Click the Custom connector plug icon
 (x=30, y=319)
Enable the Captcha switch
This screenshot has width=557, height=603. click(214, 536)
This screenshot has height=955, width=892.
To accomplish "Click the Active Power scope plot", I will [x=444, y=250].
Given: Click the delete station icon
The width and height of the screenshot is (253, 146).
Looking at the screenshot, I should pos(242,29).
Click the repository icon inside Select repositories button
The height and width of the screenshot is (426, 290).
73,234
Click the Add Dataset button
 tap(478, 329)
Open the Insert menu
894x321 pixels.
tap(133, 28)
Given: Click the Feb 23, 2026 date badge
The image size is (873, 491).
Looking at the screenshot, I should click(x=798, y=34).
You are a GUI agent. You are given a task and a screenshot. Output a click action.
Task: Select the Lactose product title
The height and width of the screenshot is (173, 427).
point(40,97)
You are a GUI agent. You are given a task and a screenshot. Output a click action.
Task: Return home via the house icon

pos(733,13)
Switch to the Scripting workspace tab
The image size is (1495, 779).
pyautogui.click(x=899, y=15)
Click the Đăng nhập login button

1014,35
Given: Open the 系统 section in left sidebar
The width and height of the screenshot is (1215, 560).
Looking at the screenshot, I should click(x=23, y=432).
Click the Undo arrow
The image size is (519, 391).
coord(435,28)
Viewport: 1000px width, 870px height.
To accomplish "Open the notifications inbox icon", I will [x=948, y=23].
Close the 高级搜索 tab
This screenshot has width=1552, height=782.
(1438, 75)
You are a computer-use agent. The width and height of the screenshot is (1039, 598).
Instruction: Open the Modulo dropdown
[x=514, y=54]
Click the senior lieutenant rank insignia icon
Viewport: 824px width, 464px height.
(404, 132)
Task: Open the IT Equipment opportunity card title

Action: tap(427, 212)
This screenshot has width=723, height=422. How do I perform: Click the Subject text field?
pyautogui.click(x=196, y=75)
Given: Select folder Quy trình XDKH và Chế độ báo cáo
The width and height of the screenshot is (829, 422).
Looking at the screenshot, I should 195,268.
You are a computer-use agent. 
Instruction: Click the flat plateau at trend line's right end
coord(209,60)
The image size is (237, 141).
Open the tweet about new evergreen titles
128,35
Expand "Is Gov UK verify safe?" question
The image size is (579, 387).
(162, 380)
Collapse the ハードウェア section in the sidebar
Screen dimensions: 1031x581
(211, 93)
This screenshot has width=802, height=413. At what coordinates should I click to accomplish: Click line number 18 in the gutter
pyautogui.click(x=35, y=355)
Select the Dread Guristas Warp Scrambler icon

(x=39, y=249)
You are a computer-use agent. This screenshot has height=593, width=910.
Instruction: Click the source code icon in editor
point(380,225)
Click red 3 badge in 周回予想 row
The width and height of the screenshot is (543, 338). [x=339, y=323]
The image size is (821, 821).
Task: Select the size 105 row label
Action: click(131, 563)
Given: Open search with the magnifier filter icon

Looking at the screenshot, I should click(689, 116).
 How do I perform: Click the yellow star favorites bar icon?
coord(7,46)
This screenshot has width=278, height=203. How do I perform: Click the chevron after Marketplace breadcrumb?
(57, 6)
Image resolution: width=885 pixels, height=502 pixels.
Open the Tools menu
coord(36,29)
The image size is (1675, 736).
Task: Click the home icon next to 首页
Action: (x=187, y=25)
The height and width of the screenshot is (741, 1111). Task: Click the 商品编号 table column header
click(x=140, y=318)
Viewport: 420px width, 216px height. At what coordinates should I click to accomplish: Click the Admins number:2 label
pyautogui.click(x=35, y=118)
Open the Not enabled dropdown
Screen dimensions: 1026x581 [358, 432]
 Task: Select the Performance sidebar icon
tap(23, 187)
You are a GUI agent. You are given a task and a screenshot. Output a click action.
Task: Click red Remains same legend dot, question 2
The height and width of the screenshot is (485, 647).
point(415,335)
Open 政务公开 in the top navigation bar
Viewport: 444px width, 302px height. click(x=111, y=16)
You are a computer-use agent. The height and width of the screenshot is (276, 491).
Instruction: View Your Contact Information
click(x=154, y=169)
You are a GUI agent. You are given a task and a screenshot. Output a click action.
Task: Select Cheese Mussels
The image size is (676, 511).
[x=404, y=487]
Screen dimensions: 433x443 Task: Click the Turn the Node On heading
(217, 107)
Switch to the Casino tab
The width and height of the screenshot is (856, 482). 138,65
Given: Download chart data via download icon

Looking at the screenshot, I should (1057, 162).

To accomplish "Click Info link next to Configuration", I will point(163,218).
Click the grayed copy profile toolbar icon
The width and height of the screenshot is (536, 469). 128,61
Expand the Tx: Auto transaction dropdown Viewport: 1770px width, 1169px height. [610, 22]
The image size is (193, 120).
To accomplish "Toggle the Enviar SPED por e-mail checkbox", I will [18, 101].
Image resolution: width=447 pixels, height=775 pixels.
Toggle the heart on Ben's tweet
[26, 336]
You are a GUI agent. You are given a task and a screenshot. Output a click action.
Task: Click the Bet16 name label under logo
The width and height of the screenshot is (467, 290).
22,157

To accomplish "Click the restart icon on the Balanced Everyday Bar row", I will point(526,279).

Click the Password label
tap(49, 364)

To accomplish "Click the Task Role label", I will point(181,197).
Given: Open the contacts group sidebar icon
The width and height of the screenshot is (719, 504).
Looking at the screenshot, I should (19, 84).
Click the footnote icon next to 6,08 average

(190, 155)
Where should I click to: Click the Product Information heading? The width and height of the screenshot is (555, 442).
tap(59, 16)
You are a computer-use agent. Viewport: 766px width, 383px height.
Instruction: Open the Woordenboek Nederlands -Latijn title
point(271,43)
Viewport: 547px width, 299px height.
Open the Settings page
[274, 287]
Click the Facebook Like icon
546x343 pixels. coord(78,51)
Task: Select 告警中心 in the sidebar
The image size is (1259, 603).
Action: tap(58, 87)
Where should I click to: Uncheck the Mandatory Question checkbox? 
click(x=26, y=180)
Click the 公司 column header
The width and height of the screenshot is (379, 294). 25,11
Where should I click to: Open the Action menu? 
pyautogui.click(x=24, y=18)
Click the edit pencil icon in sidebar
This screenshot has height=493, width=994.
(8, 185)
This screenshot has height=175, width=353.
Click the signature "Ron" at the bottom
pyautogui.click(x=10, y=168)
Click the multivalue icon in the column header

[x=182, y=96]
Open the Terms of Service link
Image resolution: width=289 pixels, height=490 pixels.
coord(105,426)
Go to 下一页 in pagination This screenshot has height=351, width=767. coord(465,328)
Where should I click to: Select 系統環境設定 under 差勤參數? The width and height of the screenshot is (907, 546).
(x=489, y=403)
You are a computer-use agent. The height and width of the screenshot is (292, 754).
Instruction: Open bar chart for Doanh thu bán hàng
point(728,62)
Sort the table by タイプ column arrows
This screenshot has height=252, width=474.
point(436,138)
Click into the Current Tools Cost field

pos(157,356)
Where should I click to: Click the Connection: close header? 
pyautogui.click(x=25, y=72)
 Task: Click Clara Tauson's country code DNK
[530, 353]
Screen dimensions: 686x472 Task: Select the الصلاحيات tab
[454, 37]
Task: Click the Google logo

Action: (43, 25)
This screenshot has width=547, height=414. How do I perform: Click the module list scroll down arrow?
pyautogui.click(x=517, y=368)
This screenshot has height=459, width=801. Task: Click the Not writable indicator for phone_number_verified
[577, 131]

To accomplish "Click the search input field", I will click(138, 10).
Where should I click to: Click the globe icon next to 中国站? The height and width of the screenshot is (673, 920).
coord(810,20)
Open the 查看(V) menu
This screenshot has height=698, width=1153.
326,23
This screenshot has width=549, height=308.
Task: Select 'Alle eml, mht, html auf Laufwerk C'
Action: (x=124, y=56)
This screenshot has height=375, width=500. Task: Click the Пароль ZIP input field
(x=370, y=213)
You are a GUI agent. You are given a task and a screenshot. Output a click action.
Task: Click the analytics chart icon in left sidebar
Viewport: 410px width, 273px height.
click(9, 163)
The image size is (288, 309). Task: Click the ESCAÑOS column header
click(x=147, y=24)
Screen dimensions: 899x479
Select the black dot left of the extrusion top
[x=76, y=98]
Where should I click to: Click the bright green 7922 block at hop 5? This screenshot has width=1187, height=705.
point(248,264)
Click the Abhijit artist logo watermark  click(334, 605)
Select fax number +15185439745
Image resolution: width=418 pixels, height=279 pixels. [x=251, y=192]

--

▶ **WORK TO COMPLETE**
Put the rows from the line with "Where should I click to: Click the bright" through the end of the rows into a two-column CSV with the headers instruction and response. Give one line per row, with each value in a single quoted field and any line breaks replaced by spaces.

▶ **EXERCISE ANSWER**
instruction,response
"Where should I click to: Click the bright green 7922 block at hop 5? This screenshot has width=1187, height=705.","point(248,264)"
"Click the Abhijit artist logo watermark","click(334, 605)"
"Select fax number +15185439745","Image resolution: width=418 pixels, height=279 pixels. [x=251, y=192]"